■ TASK TO CARRY OUT ■
Exactly the lines from the line containing "The image size is (2048, 1143)." through the final line of the entries below must be returned, and only those, without pictures.

Top of DATA

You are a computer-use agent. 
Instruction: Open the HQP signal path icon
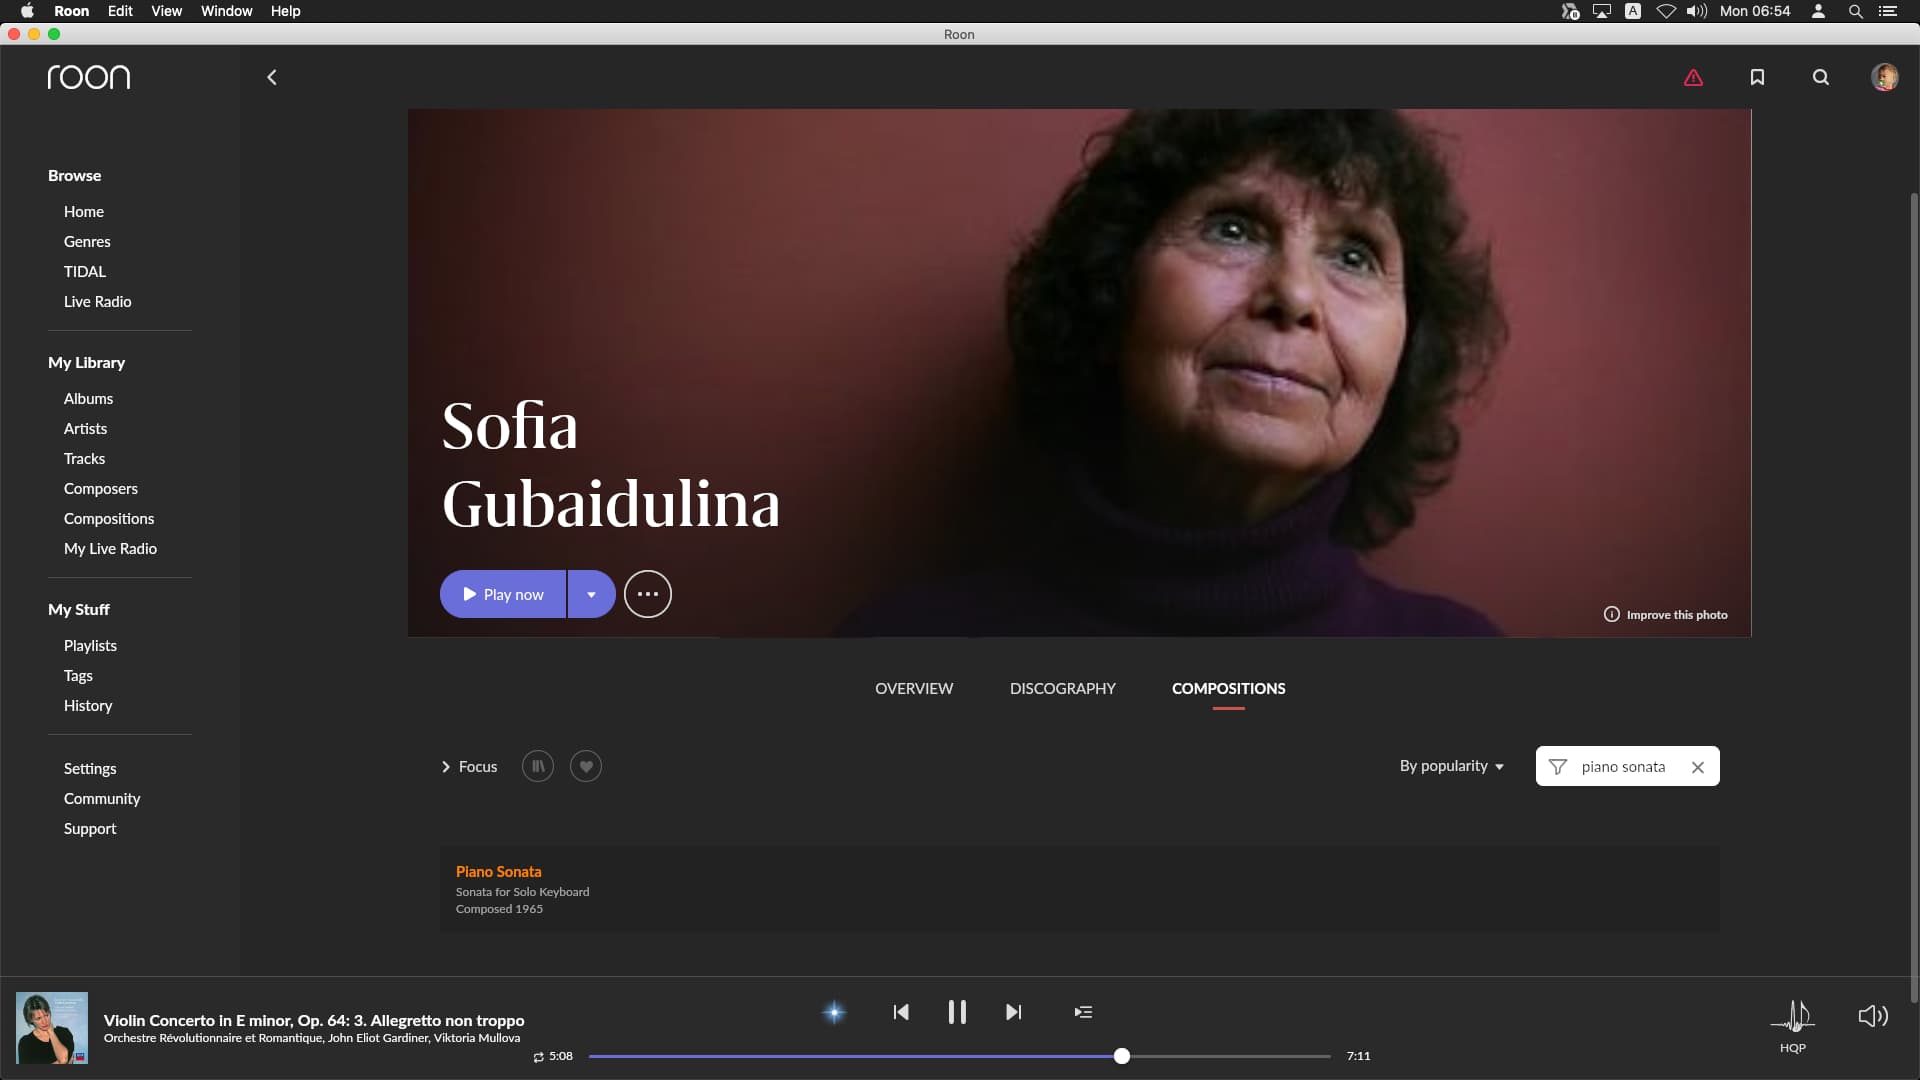[x=1793, y=1018]
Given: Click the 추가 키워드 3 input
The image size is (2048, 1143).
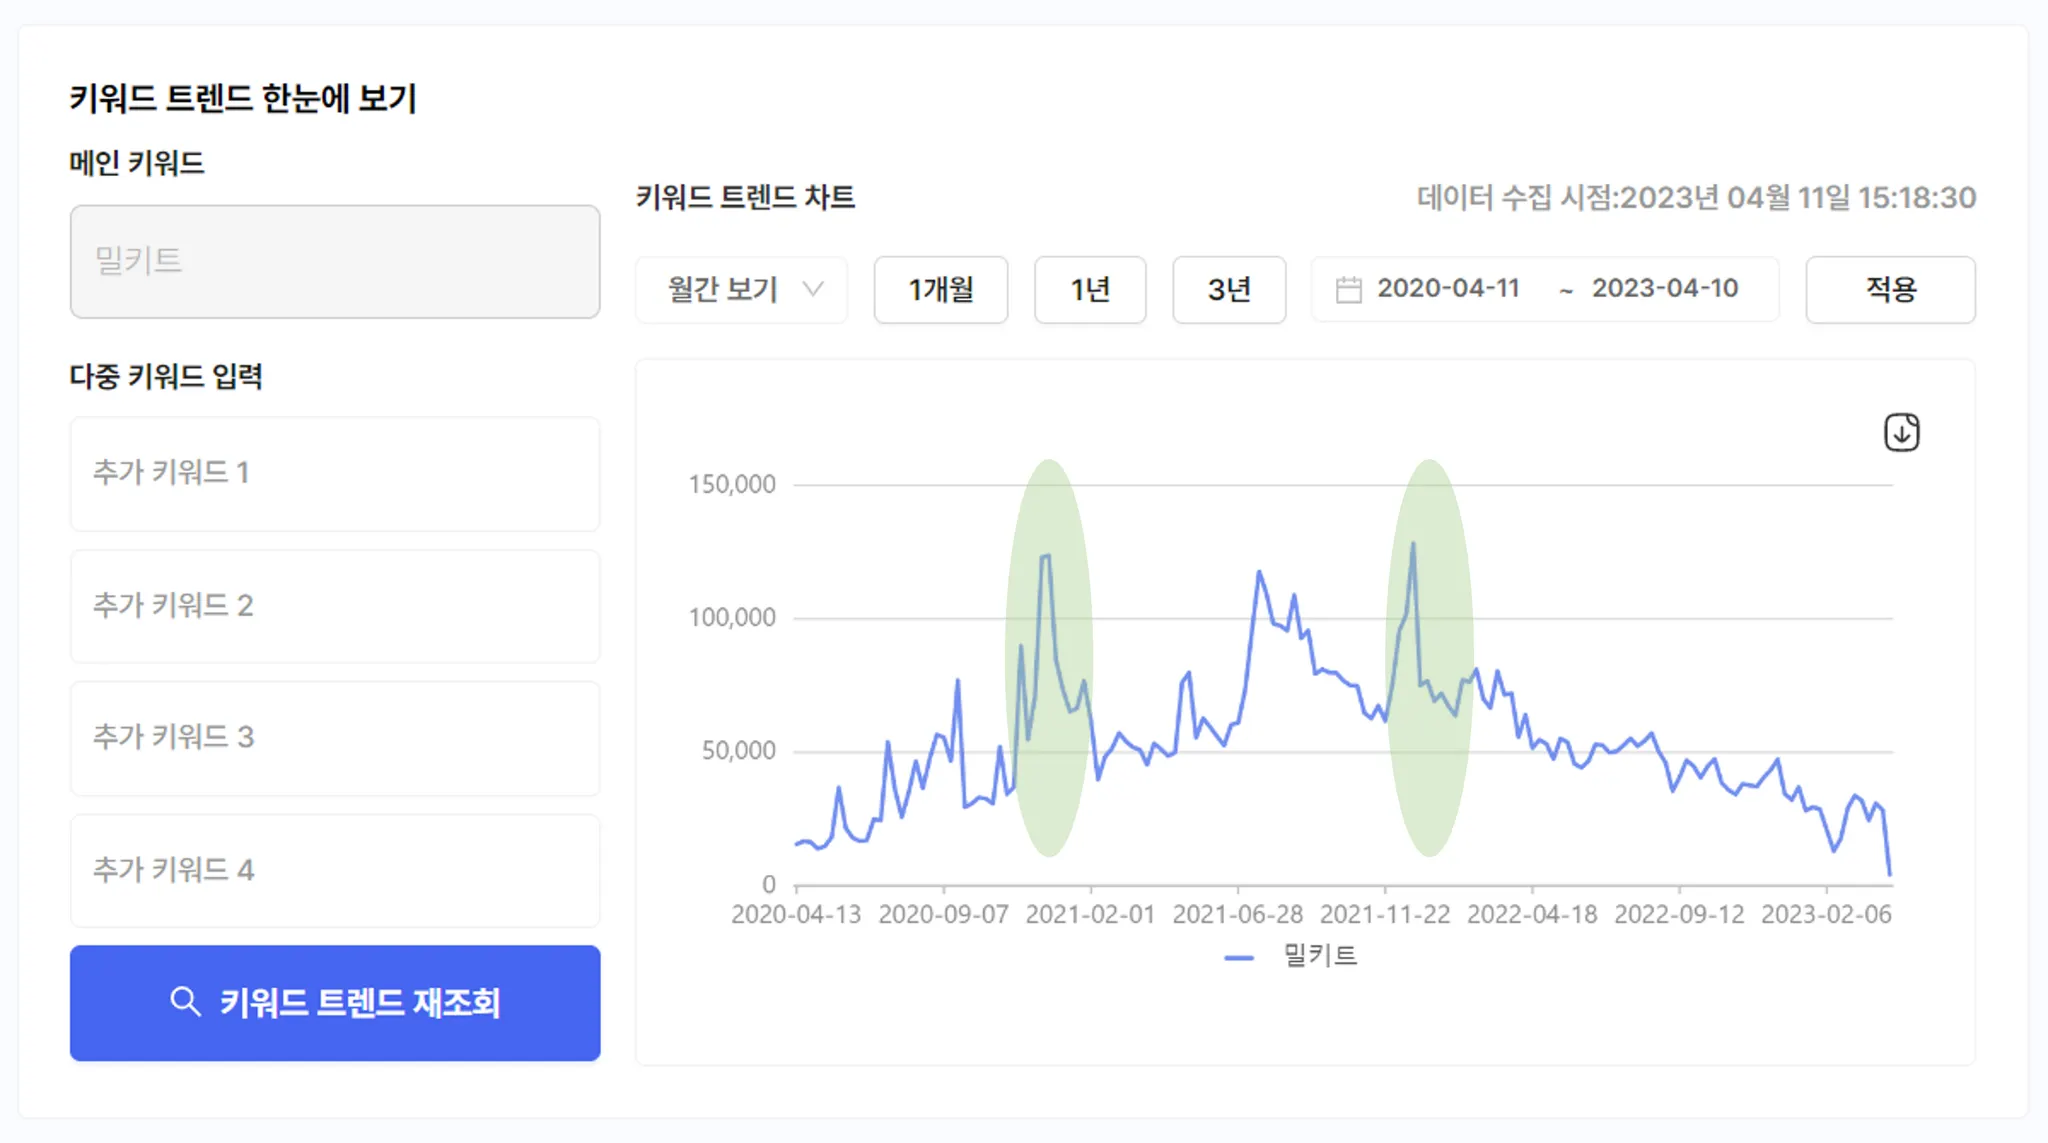Looking at the screenshot, I should pyautogui.click(x=335, y=738).
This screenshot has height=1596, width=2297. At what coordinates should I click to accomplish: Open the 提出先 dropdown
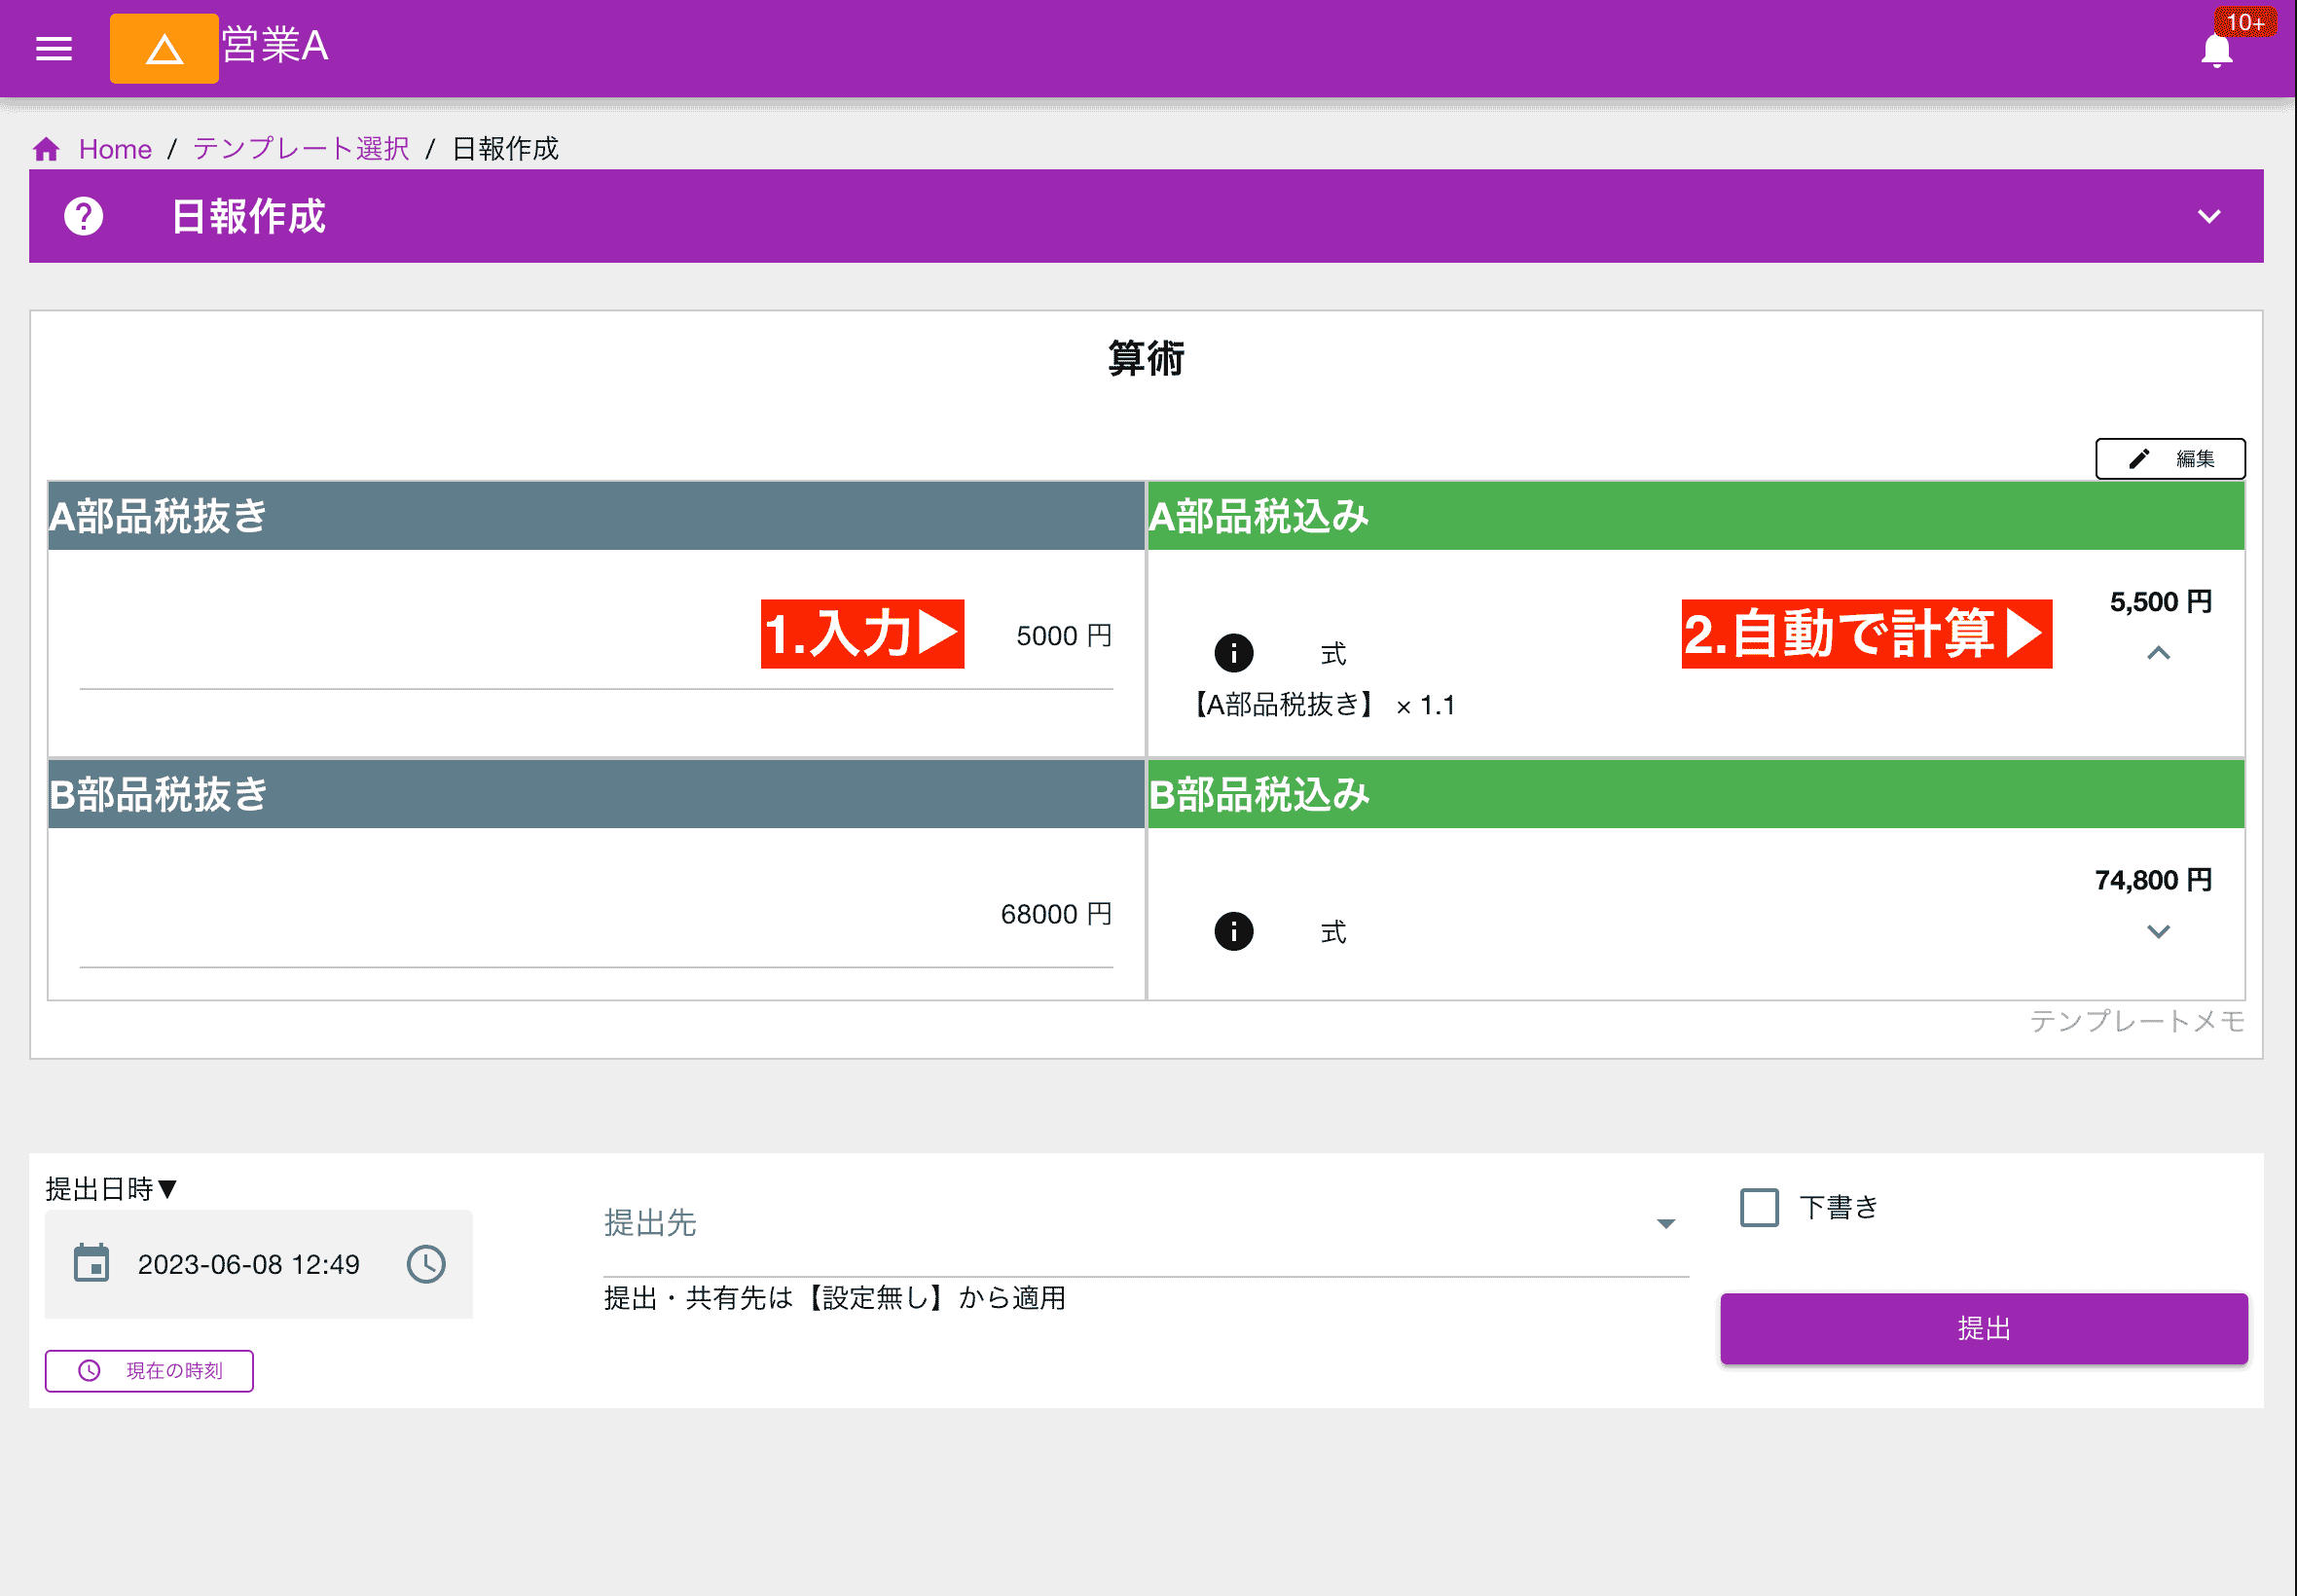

Bottom of DATA

■ ANSWER FOR THIS EXERCISE ■
The image size is (2048, 1143).
Looking at the screenshot, I should pyautogui.click(x=335, y=738).
This screenshot has height=1596, width=2297. At what coordinates should I click to accomplish: Open the 提出先 dropdown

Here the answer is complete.